--- START OF Document section ---

Cascadia Announces Closing of C$4.1M Private Placement

Cascadia Announces Closing of C$4.1M Private Placement

Cascadia Minerals Ltd. ("Cascadia") (TSXV: CAM,OTC:CAMNF) (OTCQB: CAMNF) is pleased to announce that it has closed its previously announced non-brokered private placement (the "Offering") of up to $4,106,667 that was led by strategic investor Michael Gentile, Cascadia's largest shareholder, who now holds approximately 13.1% on a partially diluted basis.

The Offering consisted of the sale of:

a) 6,666,667 non-flow-through units (the "NFT Units") at a price of $0.15 per NFT Unit, for total gross proceeds of $1,000,000.05; and

b) 13,333,333 critical minerals flow-through units (the "CFT Units") at a price of $0.233 per CFT Unit for total gross proceeds of $3,106,666.59.

"With this financing closed, Cascadia is in a strong financial position for 2026. Our planned 15,000 m resource expansion and exploration drill program at our road-accessible Carmacks copper-gold property in central Yukon is fully funded. Results for an additional 7 holes that hit copper mineralization at the Carmacks property are expected in January, and planning is underway for commencement of 2026 drilling in early spring," stated Graham Downs, Cascadia's President and CEO. "I would like to extend a sincere thank you to our shareholders for their continued strong support. 2025 has been a transformational year for Cascadia, and we are very well positioned to take advantage of rising metal prices with steady news flow and a very active exploration season in 2026."

Each NFT Unit comprised one common share and one-half of one common share purchase warrant (each whole such common share purchase warrant, a "Warrant"). Each whole warrant is exercisable into one additional common share until December 22, 2028 at an exercise price of $0.20 per Warrant. Each CFT Unit comprised one flow-through common share (a "CFT Share") and one-half of a Warrant.

Each CFT Share qualifies as a "flow-through share" within the meaning of subsection 66(15) of the Income Tax Act (Canada) ("Tax Act"). The gross proceeds from the issuance and sale of the CFT Shares will be used for "Canadian exploration expenses" that qualify as "flow-through critical mineral mining expenditures", as both terms are defined in the Tax Act (the "Qualifying Expenditures"). The Qualifying Expenditures will be incurred on or before December 31, 2026, and will be renounced to the subscribers with an effective date no later than December 31, 2025, in an aggregate amount not less than the gross proceeds raised from the issuance of the CFT Shares.

The proceeds from the sale of CFT Units will be used for critical minerals exploration primarily at the Carmacks Property. A portion of proceeds from the sale of CFT Units may be used for exploration at Cascadia's Catch, Macks, Milner, and Idaho Creek properties. The proceeds from the sale of NFT Units will be used for general working capital.

Cascadia paid cash finders' fees totaling $12,000 and issued a total of 80,000 finder warrants ("Finder Warrants") to Castlewood Capital Corp. of Toronto, ON and Ventum Financial Corp. of Vancouver, BC in connection with the financing. All securities issued as part of the Offering will be subject to a hold period in Canada of four months plus one day from the closing of the Offering.

--- END OF Document section ---

◆ Given task 1 ◆
Summarize the Cascadia private placement announcement in two sentences.
These records are unrelated to the text about the Cascadia private placement.

--- START OF Records for this exercise ---

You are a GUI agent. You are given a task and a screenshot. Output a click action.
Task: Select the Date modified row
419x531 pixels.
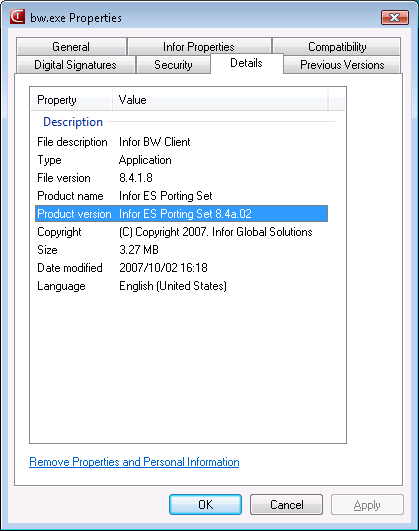182,268
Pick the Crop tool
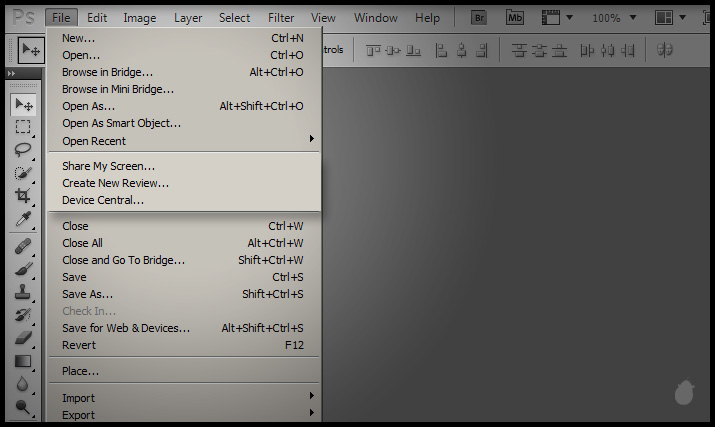The image size is (715, 427). point(23,196)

--- END OF Records for this exercise ---

◆ Given task 2 ◆
Rewrite all of the records, substituting "screen image" for "screenshot" and keeping everything else the same, with the pictures omitted.

◆ Correct answer 1 ◆
Cascadia Minerals Ltd. closed a non-brokered private placement of up to $4,106,667, led by its largest shareholder Michael Gentile, consisting of 6,666,667 non-flow-through units at $0.15 and 13,333,333 critical minerals flow-through units at $0.233. The flow-through proceeds will fund critical minerals exploration, mainly at the Carmacks property in central Yukon, while the non-flow-through proceeds will go to general working capital.

◆ Correct answer 2 ◆
You are a GUI agent. You are given a task and a screen image. Output a click action.
Task: Select the Date modified row
419x531 pixels.
182,268
Pick the Crop tool
The image size is (715, 427). point(23,196)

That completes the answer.